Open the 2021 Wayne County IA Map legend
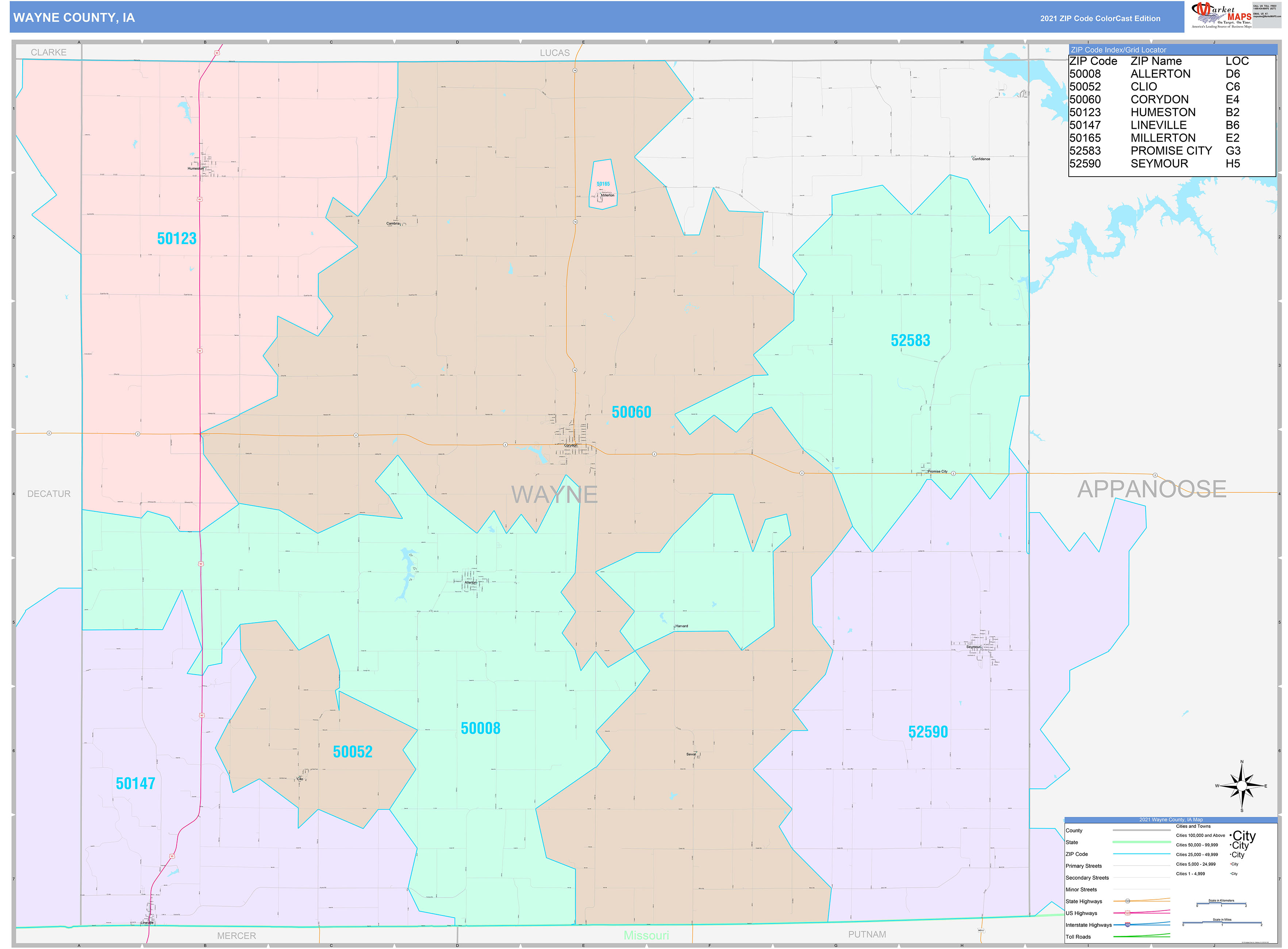 coord(1171,820)
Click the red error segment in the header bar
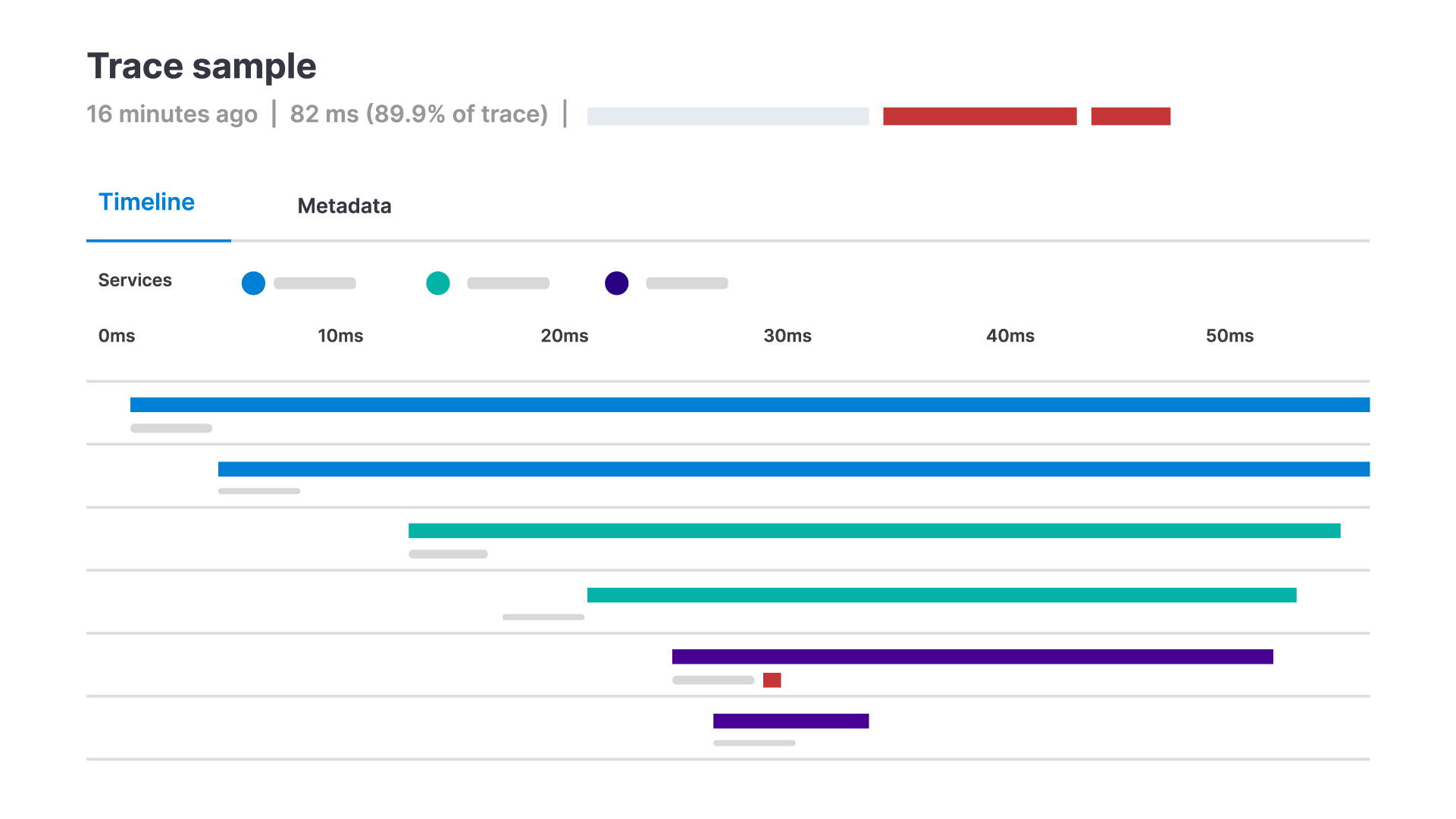Image resolution: width=1456 pixels, height=819 pixels. point(980,115)
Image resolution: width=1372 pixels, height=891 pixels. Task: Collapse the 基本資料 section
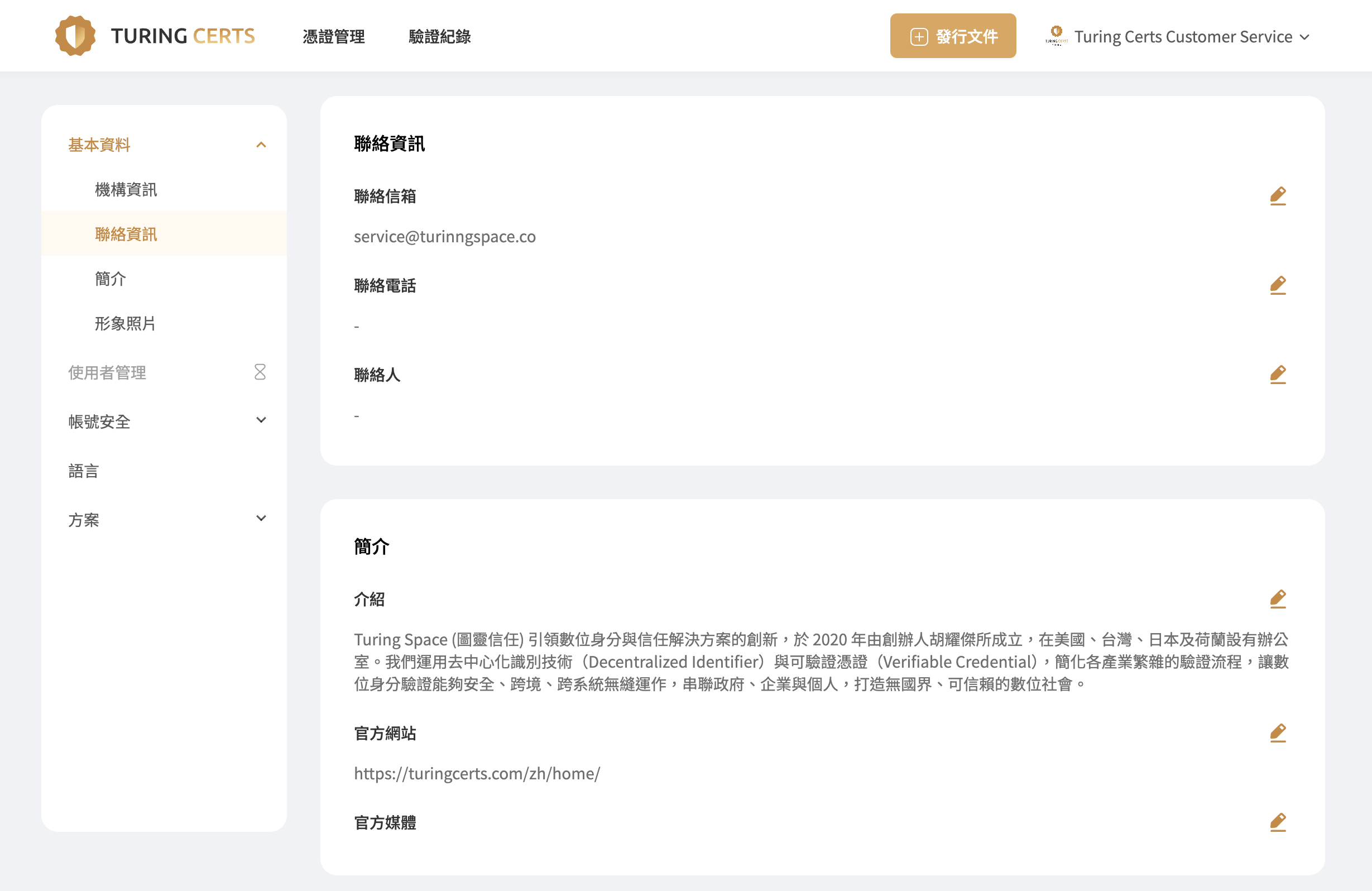[261, 145]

-=-=-

Please repeat, exactly as written, only the lines from the line with "Click the red error segment in the header bar" to the end of the data, leaving out every picture.

Click the red error segment in the header bar
Image resolution: width=1456 pixels, height=819 pixels. point(980,115)
Image resolution: width=1372 pixels, height=891 pixels. Task: Collapse the 基本資料 section
[261, 145]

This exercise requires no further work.